:: Exercise ::
Find the lines below that contain the string "minus". Copy each one.

Saved entries:
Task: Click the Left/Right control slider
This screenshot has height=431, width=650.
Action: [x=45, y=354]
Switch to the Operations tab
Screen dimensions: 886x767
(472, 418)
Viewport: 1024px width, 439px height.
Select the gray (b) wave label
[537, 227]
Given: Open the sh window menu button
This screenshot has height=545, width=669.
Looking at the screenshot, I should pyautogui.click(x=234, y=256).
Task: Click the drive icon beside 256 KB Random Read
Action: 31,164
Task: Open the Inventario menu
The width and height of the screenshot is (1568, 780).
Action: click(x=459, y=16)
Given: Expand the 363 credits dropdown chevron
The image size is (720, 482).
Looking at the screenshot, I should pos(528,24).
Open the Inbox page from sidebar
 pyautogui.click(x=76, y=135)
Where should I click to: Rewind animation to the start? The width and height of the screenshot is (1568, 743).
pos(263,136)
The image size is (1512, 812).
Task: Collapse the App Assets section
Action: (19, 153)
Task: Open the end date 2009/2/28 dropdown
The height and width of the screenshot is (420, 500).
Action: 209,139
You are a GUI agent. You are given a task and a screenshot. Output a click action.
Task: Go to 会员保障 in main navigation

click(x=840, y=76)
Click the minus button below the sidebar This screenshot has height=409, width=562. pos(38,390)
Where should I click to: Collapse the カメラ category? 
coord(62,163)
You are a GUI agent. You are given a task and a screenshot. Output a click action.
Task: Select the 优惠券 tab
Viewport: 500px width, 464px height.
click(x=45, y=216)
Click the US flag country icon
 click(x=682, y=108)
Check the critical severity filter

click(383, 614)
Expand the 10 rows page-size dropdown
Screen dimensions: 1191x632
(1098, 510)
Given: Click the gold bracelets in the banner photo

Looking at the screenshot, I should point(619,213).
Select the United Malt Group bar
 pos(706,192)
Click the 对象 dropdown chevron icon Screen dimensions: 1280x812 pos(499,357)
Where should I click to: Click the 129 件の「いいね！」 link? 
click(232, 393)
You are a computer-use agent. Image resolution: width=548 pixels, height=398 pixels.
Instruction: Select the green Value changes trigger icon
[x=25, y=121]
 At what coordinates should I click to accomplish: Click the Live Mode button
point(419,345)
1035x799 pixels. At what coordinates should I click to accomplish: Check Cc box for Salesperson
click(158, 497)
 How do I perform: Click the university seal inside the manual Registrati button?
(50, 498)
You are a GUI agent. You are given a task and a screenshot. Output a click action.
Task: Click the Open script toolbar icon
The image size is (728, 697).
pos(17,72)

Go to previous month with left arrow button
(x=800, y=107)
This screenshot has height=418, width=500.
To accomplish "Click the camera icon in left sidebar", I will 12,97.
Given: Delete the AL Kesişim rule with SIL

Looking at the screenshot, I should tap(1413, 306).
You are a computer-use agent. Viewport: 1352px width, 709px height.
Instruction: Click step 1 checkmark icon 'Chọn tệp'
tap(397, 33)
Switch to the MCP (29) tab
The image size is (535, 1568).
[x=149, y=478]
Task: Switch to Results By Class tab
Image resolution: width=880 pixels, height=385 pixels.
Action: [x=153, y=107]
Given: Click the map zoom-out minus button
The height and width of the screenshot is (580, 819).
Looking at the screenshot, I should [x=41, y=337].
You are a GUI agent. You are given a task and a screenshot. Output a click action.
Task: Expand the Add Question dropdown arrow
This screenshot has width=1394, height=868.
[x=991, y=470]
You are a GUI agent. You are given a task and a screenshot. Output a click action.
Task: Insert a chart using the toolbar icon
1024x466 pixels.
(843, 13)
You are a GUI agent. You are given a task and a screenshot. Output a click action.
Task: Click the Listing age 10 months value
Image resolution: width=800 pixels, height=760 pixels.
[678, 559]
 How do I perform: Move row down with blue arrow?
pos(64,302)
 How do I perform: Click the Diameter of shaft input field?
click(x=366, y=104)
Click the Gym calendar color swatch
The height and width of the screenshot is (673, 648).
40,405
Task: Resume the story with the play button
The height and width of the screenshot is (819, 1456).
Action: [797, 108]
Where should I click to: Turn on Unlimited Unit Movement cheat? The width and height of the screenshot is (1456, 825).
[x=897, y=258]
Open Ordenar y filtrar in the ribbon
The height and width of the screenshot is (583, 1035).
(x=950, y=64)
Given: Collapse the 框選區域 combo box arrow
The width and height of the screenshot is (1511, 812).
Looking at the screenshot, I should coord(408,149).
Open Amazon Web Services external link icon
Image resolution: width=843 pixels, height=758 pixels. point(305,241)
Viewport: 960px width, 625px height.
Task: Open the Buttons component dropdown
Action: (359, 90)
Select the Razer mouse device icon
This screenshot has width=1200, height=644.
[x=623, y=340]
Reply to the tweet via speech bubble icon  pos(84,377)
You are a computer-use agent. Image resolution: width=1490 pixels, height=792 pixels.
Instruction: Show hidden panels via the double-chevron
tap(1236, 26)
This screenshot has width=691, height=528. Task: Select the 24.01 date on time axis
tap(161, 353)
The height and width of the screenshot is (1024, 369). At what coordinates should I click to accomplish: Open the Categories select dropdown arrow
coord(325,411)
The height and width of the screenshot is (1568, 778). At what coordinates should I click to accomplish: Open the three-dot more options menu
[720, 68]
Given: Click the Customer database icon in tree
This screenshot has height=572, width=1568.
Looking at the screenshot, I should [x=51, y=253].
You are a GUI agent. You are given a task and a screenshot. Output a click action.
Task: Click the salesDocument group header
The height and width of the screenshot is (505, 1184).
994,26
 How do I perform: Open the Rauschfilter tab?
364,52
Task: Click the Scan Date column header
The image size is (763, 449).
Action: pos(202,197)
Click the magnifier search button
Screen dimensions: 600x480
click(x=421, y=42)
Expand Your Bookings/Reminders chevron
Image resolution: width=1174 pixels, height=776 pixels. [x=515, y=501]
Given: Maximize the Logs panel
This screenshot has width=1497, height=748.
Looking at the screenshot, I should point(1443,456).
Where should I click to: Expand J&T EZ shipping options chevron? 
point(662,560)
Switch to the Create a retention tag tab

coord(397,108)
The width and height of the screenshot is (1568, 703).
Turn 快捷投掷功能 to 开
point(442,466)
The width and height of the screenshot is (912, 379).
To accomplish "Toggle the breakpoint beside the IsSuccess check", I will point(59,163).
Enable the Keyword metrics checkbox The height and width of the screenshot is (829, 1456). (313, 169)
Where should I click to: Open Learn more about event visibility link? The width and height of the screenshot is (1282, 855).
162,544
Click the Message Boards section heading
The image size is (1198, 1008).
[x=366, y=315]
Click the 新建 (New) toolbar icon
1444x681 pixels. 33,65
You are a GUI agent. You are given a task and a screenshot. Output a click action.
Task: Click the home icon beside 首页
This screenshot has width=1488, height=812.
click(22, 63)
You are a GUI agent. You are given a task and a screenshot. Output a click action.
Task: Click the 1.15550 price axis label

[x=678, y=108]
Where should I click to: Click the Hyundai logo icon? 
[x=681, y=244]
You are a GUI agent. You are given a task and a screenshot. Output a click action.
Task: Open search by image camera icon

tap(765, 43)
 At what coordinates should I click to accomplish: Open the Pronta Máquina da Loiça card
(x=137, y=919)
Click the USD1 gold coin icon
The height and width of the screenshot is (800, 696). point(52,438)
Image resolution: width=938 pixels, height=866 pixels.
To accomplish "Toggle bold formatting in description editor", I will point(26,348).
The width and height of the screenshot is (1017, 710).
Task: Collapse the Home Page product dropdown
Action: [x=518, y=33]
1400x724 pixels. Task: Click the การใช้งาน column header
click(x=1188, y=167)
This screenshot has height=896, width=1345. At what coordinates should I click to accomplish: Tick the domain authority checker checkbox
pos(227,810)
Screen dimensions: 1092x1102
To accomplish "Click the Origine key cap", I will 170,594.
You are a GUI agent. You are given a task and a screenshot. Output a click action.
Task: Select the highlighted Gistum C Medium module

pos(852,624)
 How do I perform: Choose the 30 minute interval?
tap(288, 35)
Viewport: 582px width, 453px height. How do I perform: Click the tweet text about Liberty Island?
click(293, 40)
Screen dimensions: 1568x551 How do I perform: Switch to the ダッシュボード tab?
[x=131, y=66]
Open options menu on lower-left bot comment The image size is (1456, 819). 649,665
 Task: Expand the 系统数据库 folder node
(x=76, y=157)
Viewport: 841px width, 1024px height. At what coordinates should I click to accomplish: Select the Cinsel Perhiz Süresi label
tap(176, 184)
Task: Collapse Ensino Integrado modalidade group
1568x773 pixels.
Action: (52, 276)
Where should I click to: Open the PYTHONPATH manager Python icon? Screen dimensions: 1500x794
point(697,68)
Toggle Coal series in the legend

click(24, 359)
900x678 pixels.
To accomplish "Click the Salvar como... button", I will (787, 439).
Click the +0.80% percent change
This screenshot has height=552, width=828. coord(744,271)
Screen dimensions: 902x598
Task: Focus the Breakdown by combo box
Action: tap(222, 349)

:: Finished exercise ::
Click the minus button below the sidebar This screenshot has height=409, width=562. pos(38,390)
Given: Click the map zoom-out minus button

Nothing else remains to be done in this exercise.